# 網頁摘錄
---

封面新聞記者 施詩晨
北京時間10月10日晚7點,瑞典學院將2019年度諾貝爾文學獎頒給了彼得·漢德克。儘管諾貝爾文學獎早已不再公布提名名單,但近些年來,彼得·漢德克一直被認為是該獎的熱門人選。
作為當代德語最重要的作家之一,馳騁文壇半個多世紀,漢德克早已被視作「德語文學活著的經典」。美國作家厄普代克對他毫不吝惜溢美之詞:「毫無疑問,漢德克具有那種有意的強硬和刀子般犀利的情感。在他的語言裡,他是最好的作家。」2004年,耶利內克獲得諾貝爾文學獎時,也不忘向他致敬:「漢德克比我更有資格獲獎。」
而今年,諾貝爾文學獎的授獎詞正是:「以獨創性的語言探索人類經驗的廣度和特性,影響深遠」。
1942年,漢德克出生在奧地利克恩滕州格裡芬一個鐵路職員家庭。父親是德國軍人,母親來自斯洛維尼亞。孩童時代隨父母在柏林的經歷以及青年時期在克恩滕鄉間的生活都滲透進他具有自傳色彩的作品裡。
1961年,漢德克入格拉茨大學讀法律,開始參加「城市公園論壇」的文學活動,成為「格拉茨文學社」的一員。1966年,他的第一部小說《大黃蜂》的問世促使他放棄法律專事文學創作。
他曾在採訪時表示,「我的創作都來源於我自己,還有對人類的憐憫。讀大學修習法律史時,有位老教授,他的聲音非常好聽,充滿了憐憫,他給我們講了個故事,一個男人和一個女人共度一夜後殺死了她,但他並不知道自己為何要殺她。他給同學們講這故事時,現場只有我在認真地聽。我告訴自己,這就是一個生命的故事。你殺了一個人,然後離開,不是為了逃跑,而只是想去另一個地方,你根本沒意識到自己做了什麼。老教授講故事的聲音讓我認識了自己,我在這個故事中發現了一些比我自身更好或更壞的東西。我想,那就是文學。」

---

# 提供的條目
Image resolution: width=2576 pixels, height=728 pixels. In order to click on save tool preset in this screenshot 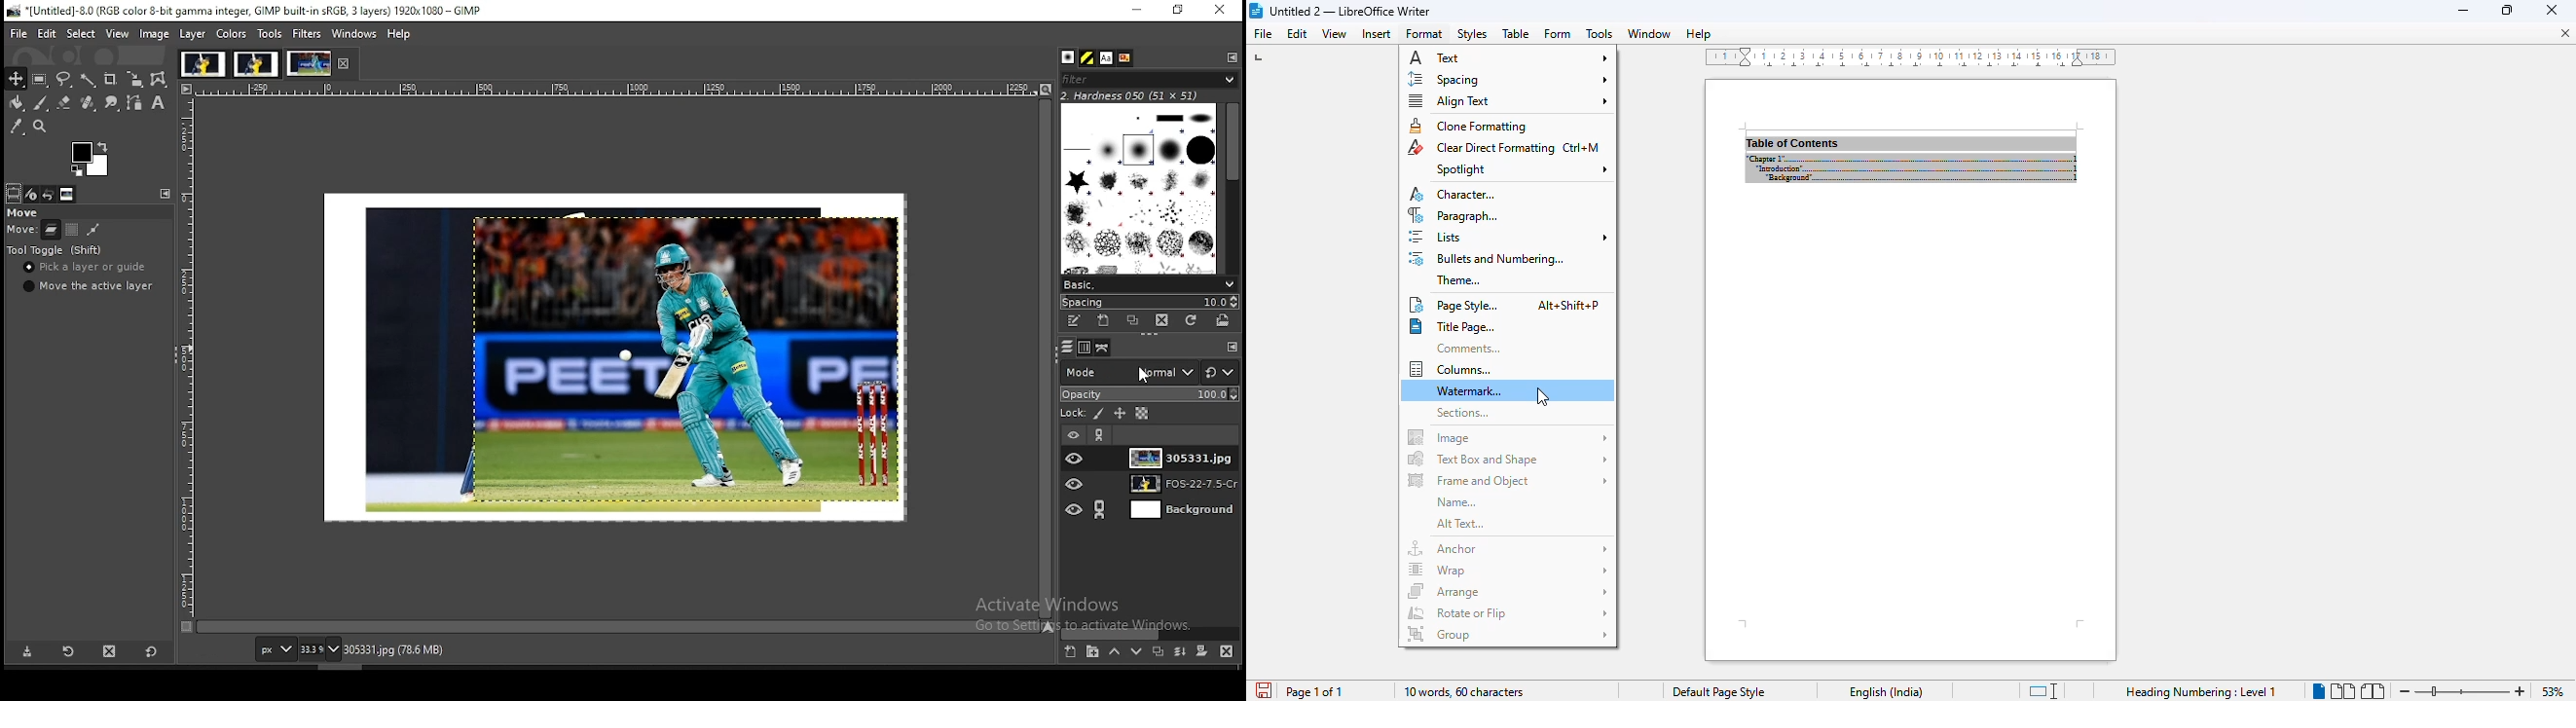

---

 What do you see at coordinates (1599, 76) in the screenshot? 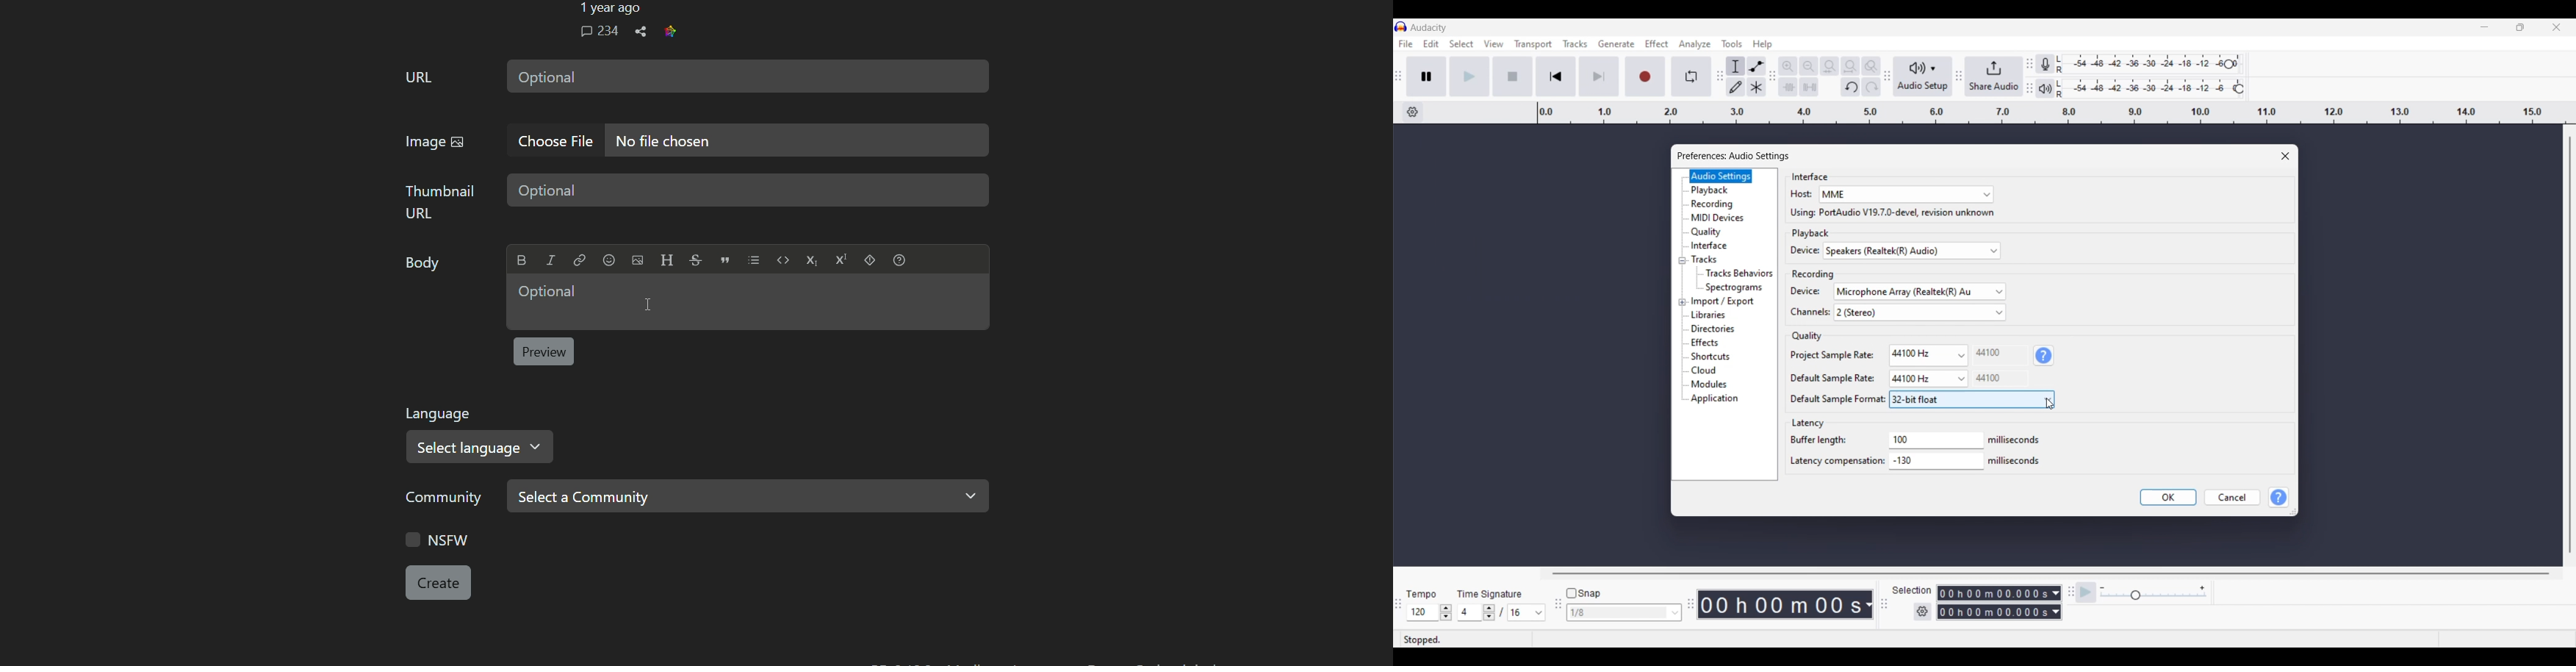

---

# 任務目標
1. 按出現順序,列出網頁摘錄中所有以四位數字寫出的年份。
2. 照原文抄寫網頁摘錄的一段文字:從「作為當代德語最重要的作家之一」這幾個字開始,抄到「忘向他致敬:「漢德克比我更有資格獲獎。」」為止。
作答時只可依據網頁摘錄,不參考其他資料。

# 參考答案
1. 2019、2004、1942、1961、1966

2.
作為當代德語最重要的作家之一,馳騁文壇半個多世紀,漢德克早已被視作「德語文學活著的經典」。美國作家厄普代克對他毫不吝惜溢美之詞:「毫無疑問,漢德克具有那種有意的強硬和刀子般犀利的情感。在他的語言裡,他是最好的作家。」2004年,耶利內克獲得諾貝爾文學獎時,也不忘向他致敬:「漢德克比我更有資格獲獎。」